Au sujet du 49-3 lors du vote de la loi Macron:
«E.Macron m’exprime sa déception. Il a cru jusqu’au bout qu’il
pourrait recueillir une majorité, y compris avec l’apport de voix
venues de la droite et du centre. Ce qu’il réussira plus tard dans
d’autres circonstances...
Ironie cruelle: en ne votant pas sa loi, les députés frondeurs auront
donné à Emmanuel Macron le prétexte de sa transgression. Ils auront
signé ce jour-là leur propre disparition.

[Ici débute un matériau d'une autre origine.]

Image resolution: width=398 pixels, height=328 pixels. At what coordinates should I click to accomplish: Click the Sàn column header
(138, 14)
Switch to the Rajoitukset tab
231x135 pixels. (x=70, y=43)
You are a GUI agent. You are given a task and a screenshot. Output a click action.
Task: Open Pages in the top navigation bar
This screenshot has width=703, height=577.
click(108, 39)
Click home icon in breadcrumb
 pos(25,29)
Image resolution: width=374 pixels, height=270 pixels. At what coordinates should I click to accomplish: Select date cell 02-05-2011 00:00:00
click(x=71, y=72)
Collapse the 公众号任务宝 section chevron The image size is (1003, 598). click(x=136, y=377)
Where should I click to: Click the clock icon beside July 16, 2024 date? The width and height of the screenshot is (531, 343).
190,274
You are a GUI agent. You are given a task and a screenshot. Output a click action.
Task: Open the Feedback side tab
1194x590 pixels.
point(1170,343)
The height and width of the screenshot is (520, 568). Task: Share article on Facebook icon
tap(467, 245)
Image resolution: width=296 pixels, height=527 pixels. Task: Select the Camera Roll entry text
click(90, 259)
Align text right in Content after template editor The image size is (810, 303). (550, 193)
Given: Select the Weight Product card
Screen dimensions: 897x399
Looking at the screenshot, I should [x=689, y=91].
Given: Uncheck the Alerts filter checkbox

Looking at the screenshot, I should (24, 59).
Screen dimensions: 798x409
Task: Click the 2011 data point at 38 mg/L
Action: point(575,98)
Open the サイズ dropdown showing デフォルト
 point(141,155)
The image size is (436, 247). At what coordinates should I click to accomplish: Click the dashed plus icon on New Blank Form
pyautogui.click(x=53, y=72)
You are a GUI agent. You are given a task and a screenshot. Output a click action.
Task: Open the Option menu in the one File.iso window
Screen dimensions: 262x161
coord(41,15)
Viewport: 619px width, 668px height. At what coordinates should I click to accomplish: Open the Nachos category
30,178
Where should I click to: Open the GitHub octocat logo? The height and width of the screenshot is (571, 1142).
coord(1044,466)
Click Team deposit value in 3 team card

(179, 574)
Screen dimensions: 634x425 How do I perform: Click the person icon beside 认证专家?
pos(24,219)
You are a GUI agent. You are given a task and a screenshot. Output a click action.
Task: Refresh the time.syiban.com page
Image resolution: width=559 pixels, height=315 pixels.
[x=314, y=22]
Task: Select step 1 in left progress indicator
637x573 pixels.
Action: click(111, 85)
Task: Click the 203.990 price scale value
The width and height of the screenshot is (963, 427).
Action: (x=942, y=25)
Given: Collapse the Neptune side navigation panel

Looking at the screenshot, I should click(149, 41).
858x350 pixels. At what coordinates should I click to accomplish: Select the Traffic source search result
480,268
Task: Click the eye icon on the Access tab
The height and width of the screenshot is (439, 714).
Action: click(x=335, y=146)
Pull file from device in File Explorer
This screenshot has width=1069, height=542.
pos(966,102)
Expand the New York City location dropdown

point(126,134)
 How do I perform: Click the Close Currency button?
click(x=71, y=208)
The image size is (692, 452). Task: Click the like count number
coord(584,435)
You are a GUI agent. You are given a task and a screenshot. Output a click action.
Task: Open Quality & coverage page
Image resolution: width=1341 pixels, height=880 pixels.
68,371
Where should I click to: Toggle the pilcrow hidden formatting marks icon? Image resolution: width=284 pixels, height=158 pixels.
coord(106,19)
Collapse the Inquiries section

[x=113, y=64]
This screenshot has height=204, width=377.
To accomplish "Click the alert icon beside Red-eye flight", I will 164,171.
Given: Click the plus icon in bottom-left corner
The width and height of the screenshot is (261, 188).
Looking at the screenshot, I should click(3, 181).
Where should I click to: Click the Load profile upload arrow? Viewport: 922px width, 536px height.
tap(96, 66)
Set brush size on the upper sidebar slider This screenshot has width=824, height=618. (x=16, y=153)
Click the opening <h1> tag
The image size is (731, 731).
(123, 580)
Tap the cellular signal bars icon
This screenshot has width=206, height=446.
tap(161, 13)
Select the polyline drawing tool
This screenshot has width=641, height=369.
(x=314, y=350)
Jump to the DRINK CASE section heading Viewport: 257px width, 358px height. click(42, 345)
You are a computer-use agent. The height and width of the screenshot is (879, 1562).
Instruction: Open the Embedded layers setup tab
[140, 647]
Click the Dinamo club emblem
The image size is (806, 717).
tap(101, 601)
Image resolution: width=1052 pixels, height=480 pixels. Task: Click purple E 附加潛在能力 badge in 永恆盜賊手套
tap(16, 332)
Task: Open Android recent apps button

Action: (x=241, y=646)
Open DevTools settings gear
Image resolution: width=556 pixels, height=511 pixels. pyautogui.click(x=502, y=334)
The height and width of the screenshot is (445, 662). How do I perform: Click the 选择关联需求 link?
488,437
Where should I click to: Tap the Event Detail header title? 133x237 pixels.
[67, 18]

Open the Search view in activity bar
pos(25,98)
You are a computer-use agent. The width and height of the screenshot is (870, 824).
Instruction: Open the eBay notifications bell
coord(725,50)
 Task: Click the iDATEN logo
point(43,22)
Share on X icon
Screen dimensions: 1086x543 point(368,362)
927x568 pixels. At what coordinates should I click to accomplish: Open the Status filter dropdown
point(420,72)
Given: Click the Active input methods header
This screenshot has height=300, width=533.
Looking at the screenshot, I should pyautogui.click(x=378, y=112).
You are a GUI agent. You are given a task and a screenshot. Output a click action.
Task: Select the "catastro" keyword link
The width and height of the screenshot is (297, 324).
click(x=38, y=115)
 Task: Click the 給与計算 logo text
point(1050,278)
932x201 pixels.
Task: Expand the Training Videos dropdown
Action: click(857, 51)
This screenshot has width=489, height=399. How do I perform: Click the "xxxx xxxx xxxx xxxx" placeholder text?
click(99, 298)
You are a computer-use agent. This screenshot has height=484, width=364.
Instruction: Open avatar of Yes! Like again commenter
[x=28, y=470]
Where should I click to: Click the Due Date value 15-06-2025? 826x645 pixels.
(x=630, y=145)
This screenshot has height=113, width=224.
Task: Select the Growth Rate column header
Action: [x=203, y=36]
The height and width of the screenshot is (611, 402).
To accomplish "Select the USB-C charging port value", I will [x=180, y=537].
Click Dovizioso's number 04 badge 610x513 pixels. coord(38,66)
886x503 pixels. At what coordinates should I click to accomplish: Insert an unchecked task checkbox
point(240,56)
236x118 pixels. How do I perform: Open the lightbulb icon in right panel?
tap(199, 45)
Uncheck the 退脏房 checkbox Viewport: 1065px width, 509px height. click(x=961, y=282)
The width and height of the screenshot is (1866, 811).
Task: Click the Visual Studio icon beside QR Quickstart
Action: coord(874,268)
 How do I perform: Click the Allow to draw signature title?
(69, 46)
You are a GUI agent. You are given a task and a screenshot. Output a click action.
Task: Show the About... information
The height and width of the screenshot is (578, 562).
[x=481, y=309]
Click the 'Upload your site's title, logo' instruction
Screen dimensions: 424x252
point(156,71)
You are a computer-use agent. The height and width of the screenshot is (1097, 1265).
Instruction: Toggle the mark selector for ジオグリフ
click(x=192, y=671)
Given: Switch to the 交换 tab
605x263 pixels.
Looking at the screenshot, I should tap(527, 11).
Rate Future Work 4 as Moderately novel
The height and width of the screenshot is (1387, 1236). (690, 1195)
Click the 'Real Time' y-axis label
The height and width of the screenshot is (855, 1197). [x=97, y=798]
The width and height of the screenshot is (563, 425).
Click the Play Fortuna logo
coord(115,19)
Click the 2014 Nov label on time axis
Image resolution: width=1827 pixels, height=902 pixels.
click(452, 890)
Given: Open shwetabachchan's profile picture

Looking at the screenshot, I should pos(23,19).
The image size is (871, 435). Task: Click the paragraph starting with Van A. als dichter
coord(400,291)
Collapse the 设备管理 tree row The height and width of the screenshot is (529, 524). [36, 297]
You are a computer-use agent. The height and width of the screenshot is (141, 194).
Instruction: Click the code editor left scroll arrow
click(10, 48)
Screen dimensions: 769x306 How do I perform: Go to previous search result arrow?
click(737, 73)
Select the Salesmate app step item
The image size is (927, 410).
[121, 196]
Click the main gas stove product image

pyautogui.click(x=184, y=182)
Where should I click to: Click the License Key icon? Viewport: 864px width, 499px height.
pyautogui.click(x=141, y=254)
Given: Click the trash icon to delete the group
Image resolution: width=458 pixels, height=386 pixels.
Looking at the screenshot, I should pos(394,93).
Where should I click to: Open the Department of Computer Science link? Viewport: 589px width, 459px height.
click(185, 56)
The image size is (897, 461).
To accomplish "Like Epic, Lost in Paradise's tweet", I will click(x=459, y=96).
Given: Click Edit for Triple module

Et enfin, en parlant de Fillon et Macron au sujet de la campagne de 2017:
L'incapacité de son propre parti de mettre fin à cette équipée et son
obstination à aller tête baissée vers la défaite lèvent le dernier
obstacle qui se dresse sur la route d'Emmanuel Macron. Menant une
campagne cohérente et optimiste, attirant à lui des électeurs de la
droite modérée et de la gauche réformiste, résistant aux assauts de
Marine Le Pen entre les deux tours, il termine sa campagne d'un pas
devenu plus lent jusqu'à l’Élysée.
Mais il ne faut pas penser que ce livre est uniquement professoral, au milieu d'une analyse politique sérieuse et rigoureuse, une blague n'est jamais bien loin, on ne se refait pas. Cet humour, loin de rendre le propos léger, ne le rend au contraire que plus intéressant à lire. Qui aime un temps soit peu la politique appréciera ce livre. Et enfin, qui ne déteste pas le président Hollande sera heureux de le retrouver aussi intègre et sincère qu'il l'a toujours été.